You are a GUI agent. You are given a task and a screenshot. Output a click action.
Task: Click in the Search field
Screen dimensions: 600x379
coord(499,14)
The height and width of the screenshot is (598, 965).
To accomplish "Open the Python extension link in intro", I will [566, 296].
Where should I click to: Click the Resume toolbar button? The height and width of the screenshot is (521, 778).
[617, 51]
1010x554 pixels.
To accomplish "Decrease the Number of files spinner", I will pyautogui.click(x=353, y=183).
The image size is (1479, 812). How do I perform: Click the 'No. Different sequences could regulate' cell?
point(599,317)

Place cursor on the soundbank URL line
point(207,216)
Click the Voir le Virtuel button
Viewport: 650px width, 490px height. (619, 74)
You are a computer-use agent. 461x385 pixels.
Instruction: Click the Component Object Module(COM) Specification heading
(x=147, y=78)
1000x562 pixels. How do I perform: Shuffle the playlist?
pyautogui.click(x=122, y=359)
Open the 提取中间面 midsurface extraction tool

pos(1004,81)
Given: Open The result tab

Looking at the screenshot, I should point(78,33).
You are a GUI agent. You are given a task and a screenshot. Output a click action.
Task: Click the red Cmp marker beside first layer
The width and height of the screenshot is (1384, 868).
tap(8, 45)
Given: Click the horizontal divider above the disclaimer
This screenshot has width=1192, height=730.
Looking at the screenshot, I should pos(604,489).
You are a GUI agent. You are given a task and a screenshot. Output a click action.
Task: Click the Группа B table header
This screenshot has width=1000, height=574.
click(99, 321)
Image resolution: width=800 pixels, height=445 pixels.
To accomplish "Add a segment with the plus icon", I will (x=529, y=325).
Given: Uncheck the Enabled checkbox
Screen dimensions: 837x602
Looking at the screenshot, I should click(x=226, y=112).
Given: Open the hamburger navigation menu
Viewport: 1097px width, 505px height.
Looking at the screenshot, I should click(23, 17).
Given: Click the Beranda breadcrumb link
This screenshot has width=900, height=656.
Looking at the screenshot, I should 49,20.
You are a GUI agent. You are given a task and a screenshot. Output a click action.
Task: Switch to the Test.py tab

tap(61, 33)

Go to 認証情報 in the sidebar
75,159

◆ **PROBLEM REQUIREMENTS**
All entries above are to be reproduced exactly.

◆ **SOLUTION TO THIS TASK**
You are a GUI agent. You are given a task and a screenshot. Output a click action.
Task: Click in the Search field
Screen dimensions: 600x379
coord(499,14)
The height and width of the screenshot is (598, 965).
To accomplish "Open the Python extension link in intro", I will [566, 296].
Where should I click to: Click the Resume toolbar button? The height and width of the screenshot is (521, 778).
[617, 51]
1010x554 pixels.
To accomplish "Decrease the Number of files spinner", I will pyautogui.click(x=353, y=183).
The image size is (1479, 812). How do I perform: Click the 'No. Different sequences could regulate' cell?
point(599,317)

Place cursor on the soundbank URL line
point(207,216)
Click the Voir le Virtuel button
Viewport: 650px width, 490px height. (619, 74)
You are a computer-use agent. 461x385 pixels.
Instruction: Click the Component Object Module(COM) Specification heading
(x=147, y=78)
1000x562 pixels. How do I perform: Shuffle the playlist?
pyautogui.click(x=122, y=359)
Open the 提取中间面 midsurface extraction tool

pos(1004,81)
Given: Open The result tab

Looking at the screenshot, I should point(78,33).
You are a GUI agent. You are given a task and a screenshot. Output a click action.
Task: Click the red Cmp marker beside first layer
The width and height of the screenshot is (1384, 868).
tap(8, 45)
Given: Click the horizontal divider above the disclaimer
This screenshot has width=1192, height=730.
Looking at the screenshot, I should pos(604,489).
You are a GUI agent. You are given a task and a screenshot. Output a click action.
Task: Click the Группа B table header
This screenshot has width=1000, height=574.
click(99, 321)
Image resolution: width=800 pixels, height=445 pixels.
To accomplish "Add a segment with the plus icon", I will (x=529, y=325).
Given: Uncheck the Enabled checkbox
Screen dimensions: 837x602
Looking at the screenshot, I should click(x=226, y=112).
Given: Open the hamburger navigation menu
Viewport: 1097px width, 505px height.
Looking at the screenshot, I should click(23, 17).
Given: Click the Beranda breadcrumb link
This screenshot has width=900, height=656.
Looking at the screenshot, I should 49,20.
You are a GUI agent. You are given a task and a screenshot. Output a click action.
Task: Switch to the Test.py tab

tap(61, 33)

Go to 認証情報 in the sidebar
75,159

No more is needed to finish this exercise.